Low bone mass and microarchitectural deterioration leading to increased fracture risk. The diagnosis may be made clinically, or on bone densitometry scanning.

Baseline investigations - all patients

Full blood count

This is a useful indicator of general health and underlying disease, for example normocytic normochromic anaemia may be seen in rheumatoid arthritis and pituitary failure.

Urea and electrolytes

Hypokalaemia may occur in glucocorticoid excess.

Liver function test

Chronic liver disease is a risk factor for osteoporosis.

Bone profile

Primary hyperparathyroidism is a recognised risk factor for osteoporosis. Hypercalcaemia may also occur with malignancy.

Hypocalcaemia may indicate vitamin D deficiency.

Vitamin D

Vitamin D deficiency is common and should be treated with pharmacological replacement doses, rather than standard supplementation.

Thyroid stimulating hormone, free thyroxine

Long term suppression of TSH increases the risk of osteoporosis, though does not necessarily imply overt thyrotoxicosis.

Elevation of thyroxine with a low TSH demands treatment for thyrotoxicosis.

Testosterone, sex hormone binding globulin

In men presenting with osteoporosis, testosterone should be assessed early morning on at least two occasions, and in conjunction with sex hormone binding globulin, in order to calculate free androgen index.

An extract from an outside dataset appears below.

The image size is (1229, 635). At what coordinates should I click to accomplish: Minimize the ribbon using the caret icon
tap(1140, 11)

If this is low, further investigation into the cause of hypogonadism are mandatory, before optimum treatment is determined.

Parathyroid hormone

If hypercalcaemia is documented, the first step in determining the cause is checking PTH level.

Hyperparathyroidism is a recognised risk factor for osteoporosis.

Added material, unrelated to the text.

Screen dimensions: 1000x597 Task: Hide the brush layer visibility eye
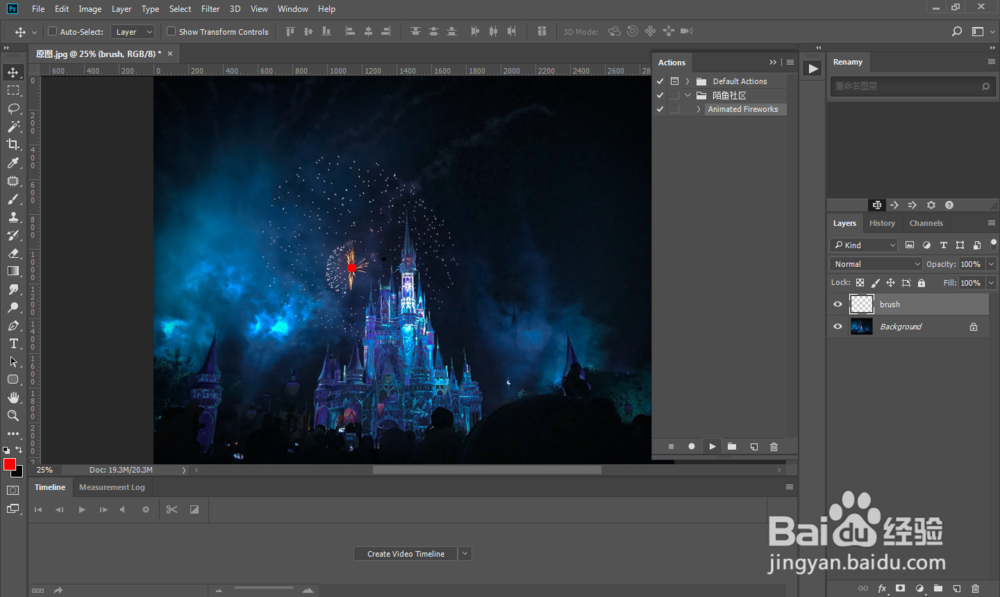coord(838,304)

Further investigations - in selected cases

Luteinising hormone, follicle stimulating hormone

It is worth documenting luteinising hormone and follicle stimulating hormone in male patients with a reduced testosterone level, and in women below 50 years with oligomenorrhoea. 

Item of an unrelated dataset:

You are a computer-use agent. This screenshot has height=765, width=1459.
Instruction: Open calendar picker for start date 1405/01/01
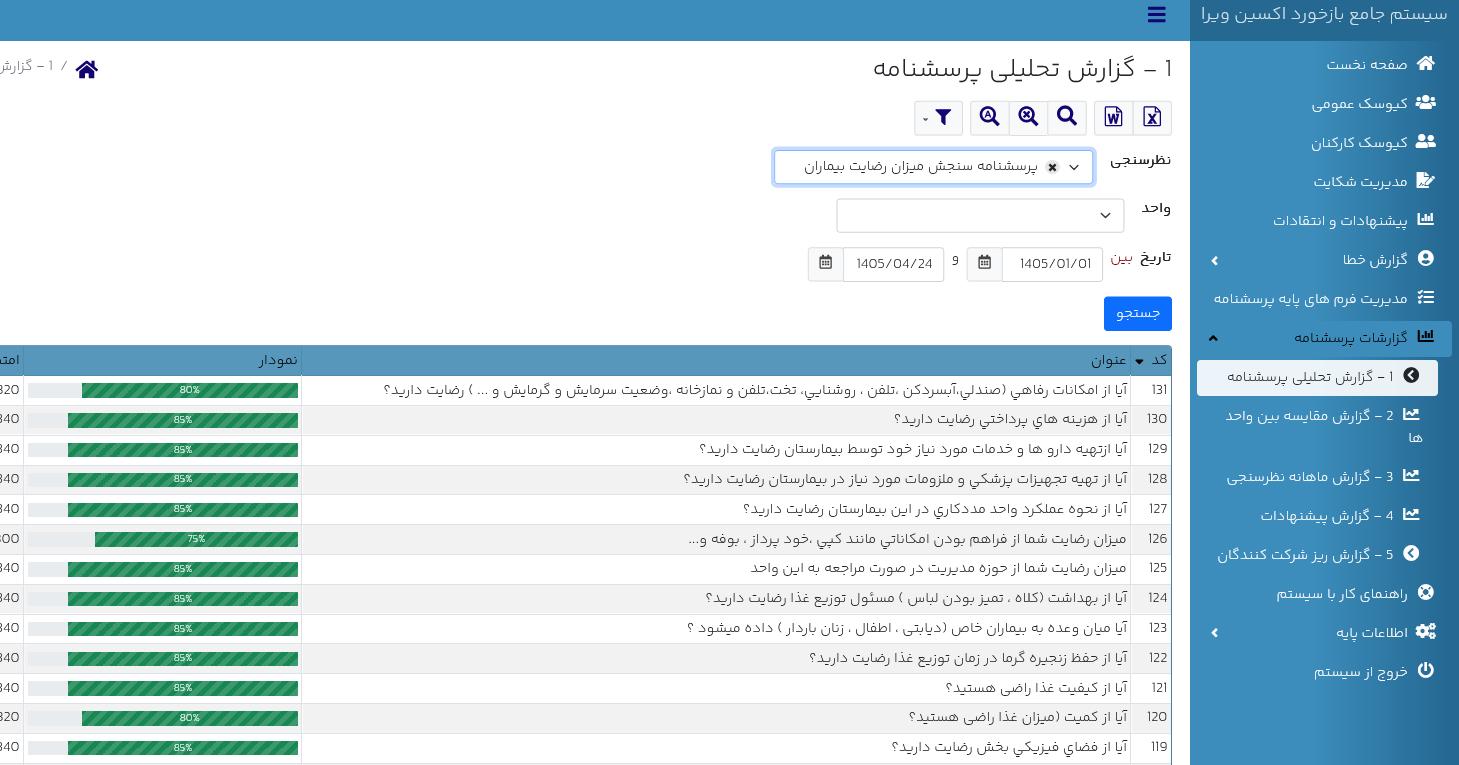tap(985, 264)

Baseline pituitary function: prolactin, insulin like growth factor I, 9am cortisol

In hypogonadal patients, and those with possible pituitary disease, full baseline pituitary function should be assessed and further investigation of hypopituitarism considered.

2x24hr urinary free cortisols

If Cushing’s syndrome is suspected clinically, UFCs are a sensitive but not specific initial screen.

Low dose dexamethasone suppression test

Dexamethasone suppression testing should also be performed in all patients with suspected Cushing's.

Bone densitometry scan

This is not required in all cases, as many patients will have a confirmed diagnosis of osteoporosis on clinical grounds.

Bone densitometry scanning is very useful in the risk stratification of those suspected to have, or with multiple risk factors for osteoporosis but who have not sustained any low impact fractures.

Plain radiography of affected or painful areas

Plain radiography can be useful to determine the likely cause for example of back pain and to aid interpretation of denitometry scans. For example, if vertebral bone density is surprisingly high, this may be due to vertebral collapse which should be evident on plain films.